Este dogma defiende que la Virgen fue preservada inmune de la mancha del pecado original desde el primer instante de su Concepción, por singular gracia y privilegio de Dios Omnipotente, en atención a los méritos de Jesucristo, Salvador del género humano. Esta verdad fue proclamada como Dogma de Fe por el Papa Pío IX, el 8 de diciembre de 1854, en la Bula Ineffabilis Deus.
La definición contenida en esta bula, es la siguiente:
“…Para honra de la Santísima Trinidad, para la alegría de la Iglesia católica, con la autoridad de nuestro Señor Jesucristo, con la de los Santos Apóstoles Pedro y Pablo y con la nuestra: Definimos, afirmamos y pronunciamos que la doctrina que sostiene que la Santísima Virgen María fue preservada inmune de toda mancha de culpa original desde el primer instante de su concepción, por singular privilegio y gracia de Dios Omnipotente, en atención a los méritos de Cristo-Jesús, Salvador del género humano, ha sido revelada por Dios y por tanto debe ser firme y constantemente creída por todos los fieles. Por lo cual, si alguno tuviere la temeridad, lo cual Dios no permita, de dudar en su corazón lo que por Nos ha sido definido, sepa y entienda que su propio juicio lo condena, que su fe ha naufragado y que ha caído de la unidad de la Iglesia y que si además osaren manifestar de palabra o por escrito o de otra cualquiera manera externa lo que sintieren en su corazón, por lo mismo quedan sujetos a las penas establecidas por el derecho”
(Bula Ineffabilis Deus)
Dogmas de María (1 – Maternidad Divina)
Publicado por andersson en Formaciones el 12 mayo 2011

De los cuatro dogmas atribuidos a la Virgen María, el primero de ellos es el que se conoce como Maternidad Divina.

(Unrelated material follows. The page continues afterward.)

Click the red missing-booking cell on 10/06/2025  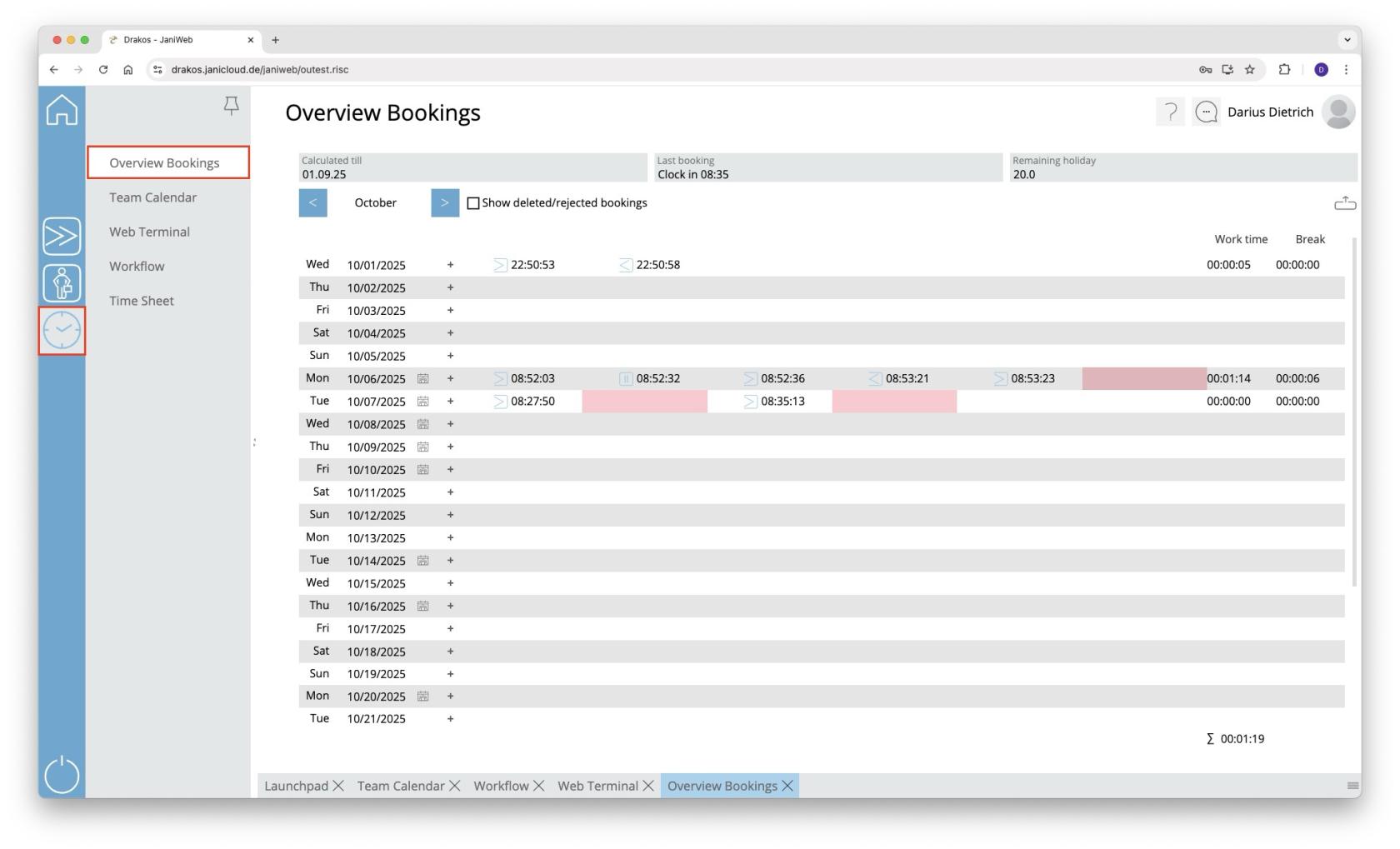(x=1143, y=378)
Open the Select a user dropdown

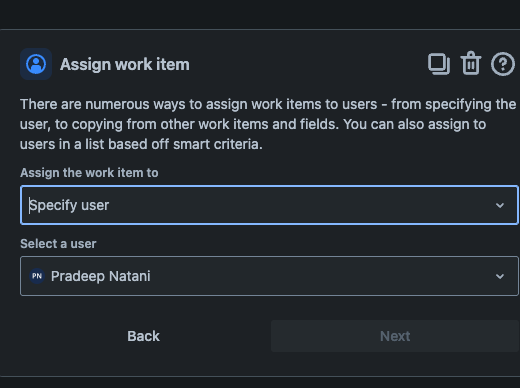pos(269,276)
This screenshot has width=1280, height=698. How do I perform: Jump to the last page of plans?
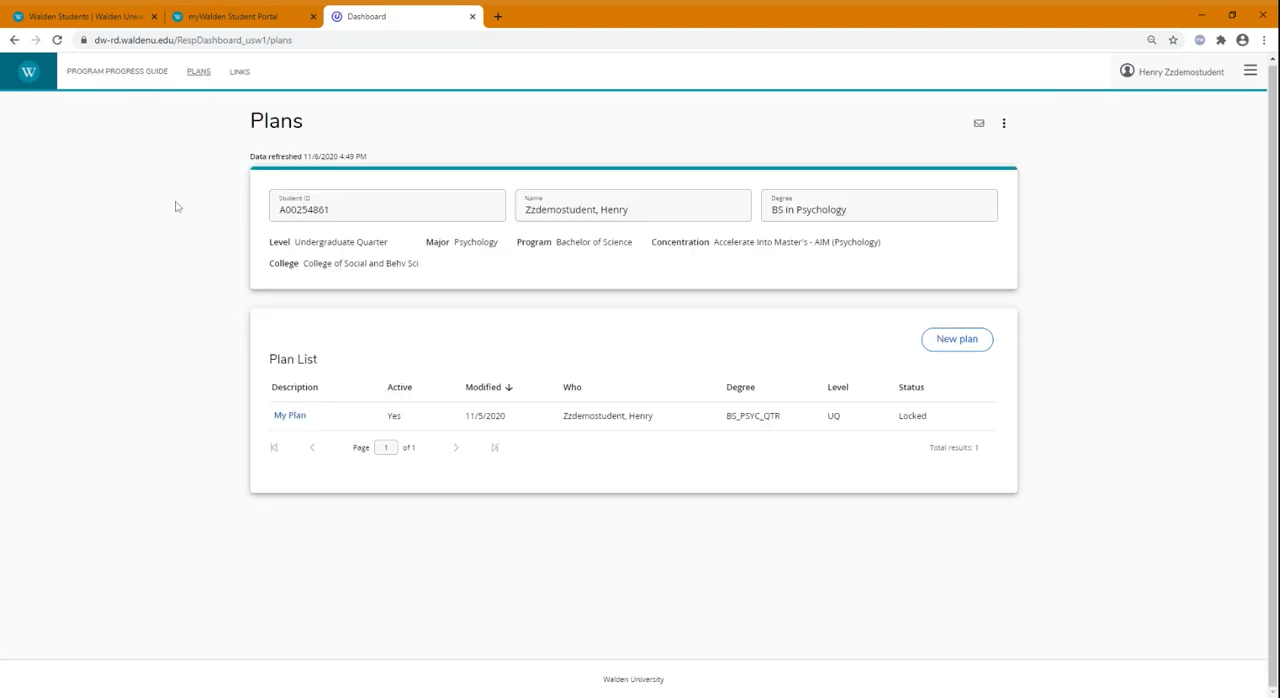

Este fue promulgado en el Concilio de Éfeso (aunque la Iglesia afirmó este dogma desde siempre) el primer día de reuniones (22 de junio 431) se leyó la carta doctrinal escrita por San Cirilo de Alejandría, dirigida a Nestorio, que aprobada unánimemente definió a la Theotókos. La parte principal de la declaración fue dada en estos términos:
“No decimos que la naturaleza del Verbo, transformada se hizo carne; ni tampoco que se transmutó en el hombre entero, compuesto de alma y cuerpo; afirmamos, más bien, que el Verbo, habiendo unido consigo, según hipóstasis o persona, la carne animada del alma racional, se hizo hombre de modo inefable e incomprensible y fue llamado Hijo del hombre, no por sola voluntad o por la sola asunción de persona. Y aunque las naturalezas sean diversas, juntándose en verdadera unión, hicieron un sólo Cristo e hijo, no porque la diferencia de naturalezas fuese suprimida por la unión, sino porque la divinidad y humanidad, por misteriosa e inefable unión en una sola persona, constituyeron un solo Jesucristo e Hijo. Porque no nació primeramente un hombre cualquiera de la Virgen María, sobre el cual descendiera después el Verbo, sino que, unido a la carne en el mismo seno materno, se dice engendrado según la carne, en cuanto que vindicó para sí como propia la generación de su carne… Por eso (los santos Padres) no dudaron en llamar Madre de Dios a la Santísima Virgen”.